In a remote 17th-century hut in the Engadin Valley in Switzerland, goats peruse around the newest installation by Polish artist Paweł Althamer. Surrounded by lush and largely unpopulated scenery, a sculpture of a thin and naked St Francis stands quietly gazing upwards.
The near-secret installation was paired with a series of happenings on its opening weekend in mid-July, the inaugural project of the newly established Beatrice Trussardi Foundation. Curated by Massimiliano Gioni, who is also artistic director of the New Museum in New York, the nomadic art foundation plans to rove to unexpected places around the world.

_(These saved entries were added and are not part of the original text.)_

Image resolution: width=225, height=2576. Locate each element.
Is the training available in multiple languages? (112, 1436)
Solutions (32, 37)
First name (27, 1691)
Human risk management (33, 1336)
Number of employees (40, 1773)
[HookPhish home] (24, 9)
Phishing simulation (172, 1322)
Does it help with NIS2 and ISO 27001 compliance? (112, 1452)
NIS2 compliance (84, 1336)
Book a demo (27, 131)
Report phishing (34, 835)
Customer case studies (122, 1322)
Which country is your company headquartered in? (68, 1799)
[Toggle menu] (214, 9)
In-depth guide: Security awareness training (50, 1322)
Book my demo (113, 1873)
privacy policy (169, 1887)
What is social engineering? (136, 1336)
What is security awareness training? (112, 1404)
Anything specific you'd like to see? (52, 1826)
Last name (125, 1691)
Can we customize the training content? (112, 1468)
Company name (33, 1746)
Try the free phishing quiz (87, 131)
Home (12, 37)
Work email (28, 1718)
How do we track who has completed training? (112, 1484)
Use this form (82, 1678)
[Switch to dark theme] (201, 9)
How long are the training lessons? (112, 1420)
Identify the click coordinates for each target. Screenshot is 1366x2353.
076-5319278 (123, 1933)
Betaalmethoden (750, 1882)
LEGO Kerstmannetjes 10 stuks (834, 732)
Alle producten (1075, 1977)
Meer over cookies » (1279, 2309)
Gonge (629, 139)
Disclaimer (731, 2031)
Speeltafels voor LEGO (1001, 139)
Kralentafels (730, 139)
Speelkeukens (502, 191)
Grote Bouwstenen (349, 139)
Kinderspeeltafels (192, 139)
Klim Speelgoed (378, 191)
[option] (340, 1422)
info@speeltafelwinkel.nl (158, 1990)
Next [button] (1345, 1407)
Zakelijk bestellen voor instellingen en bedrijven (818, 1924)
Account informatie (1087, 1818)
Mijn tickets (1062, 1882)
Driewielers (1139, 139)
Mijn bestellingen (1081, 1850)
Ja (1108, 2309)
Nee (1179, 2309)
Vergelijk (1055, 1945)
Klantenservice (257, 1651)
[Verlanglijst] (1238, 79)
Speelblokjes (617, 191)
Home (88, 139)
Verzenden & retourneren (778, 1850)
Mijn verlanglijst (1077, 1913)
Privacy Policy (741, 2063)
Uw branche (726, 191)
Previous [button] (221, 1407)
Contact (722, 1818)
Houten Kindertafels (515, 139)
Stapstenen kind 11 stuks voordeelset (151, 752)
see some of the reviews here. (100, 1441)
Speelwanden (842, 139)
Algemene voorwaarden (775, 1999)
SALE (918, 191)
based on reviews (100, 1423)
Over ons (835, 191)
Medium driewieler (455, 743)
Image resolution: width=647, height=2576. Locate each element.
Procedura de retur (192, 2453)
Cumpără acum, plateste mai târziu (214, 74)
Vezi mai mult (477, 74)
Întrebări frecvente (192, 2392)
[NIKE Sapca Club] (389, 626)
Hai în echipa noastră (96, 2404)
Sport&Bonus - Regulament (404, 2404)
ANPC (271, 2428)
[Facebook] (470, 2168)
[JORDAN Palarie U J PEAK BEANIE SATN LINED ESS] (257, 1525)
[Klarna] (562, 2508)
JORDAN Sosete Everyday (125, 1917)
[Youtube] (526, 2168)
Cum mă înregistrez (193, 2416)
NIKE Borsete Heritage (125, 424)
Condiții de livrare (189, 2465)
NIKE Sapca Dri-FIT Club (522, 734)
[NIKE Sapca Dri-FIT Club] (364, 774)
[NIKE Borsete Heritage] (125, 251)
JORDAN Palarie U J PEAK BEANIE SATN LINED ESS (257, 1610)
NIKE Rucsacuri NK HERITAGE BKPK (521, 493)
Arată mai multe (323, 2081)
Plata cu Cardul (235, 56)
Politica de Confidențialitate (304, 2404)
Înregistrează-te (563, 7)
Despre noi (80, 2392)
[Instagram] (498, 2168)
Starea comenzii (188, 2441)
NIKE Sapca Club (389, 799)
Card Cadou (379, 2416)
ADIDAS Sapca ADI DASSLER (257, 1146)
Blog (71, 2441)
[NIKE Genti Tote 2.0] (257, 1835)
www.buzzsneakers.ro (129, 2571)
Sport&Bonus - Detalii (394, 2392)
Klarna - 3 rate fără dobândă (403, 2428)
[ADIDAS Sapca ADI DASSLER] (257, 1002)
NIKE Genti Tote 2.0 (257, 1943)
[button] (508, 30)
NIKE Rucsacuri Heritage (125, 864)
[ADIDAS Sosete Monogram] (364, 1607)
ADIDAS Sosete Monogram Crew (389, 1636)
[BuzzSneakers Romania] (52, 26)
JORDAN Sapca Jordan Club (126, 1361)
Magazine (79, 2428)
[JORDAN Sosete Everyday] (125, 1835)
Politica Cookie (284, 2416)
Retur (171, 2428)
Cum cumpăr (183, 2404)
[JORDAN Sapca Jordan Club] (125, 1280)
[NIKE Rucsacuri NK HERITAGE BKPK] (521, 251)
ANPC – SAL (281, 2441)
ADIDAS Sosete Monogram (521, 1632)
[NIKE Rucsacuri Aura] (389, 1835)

It carries a similar mandate to the longtime collaboration that Beatrice Trussardi and Gioni worked on in Milan as the Nicola Trussardi Foundation, which, for nearly 20 years, brought ephemeral art projects to the public, with lasting effects. In the same vein, this new chapter seeks to be free of any contextual limitations.
We spoke with Gioni about the complexities of public art, and how the pandemic has helped bring collectivity into sharp focus.
Your present project with Paweł Althamer speaks to overlapping aspects of European history and culture. A small Swiss hut is hosting a Polish artist who is making a work in part inspired by an Italian saint.It is European in the sense that we are all called upon to rethink “the global” in this time. Paweł is on many levels a very international artist. His sensibility is quite special, including his interest in spirituality. I think that is why the location was relevant. It is walking distance from Friedrich Nietzsche’s house, and not far from Giovanni Segantini’s museum.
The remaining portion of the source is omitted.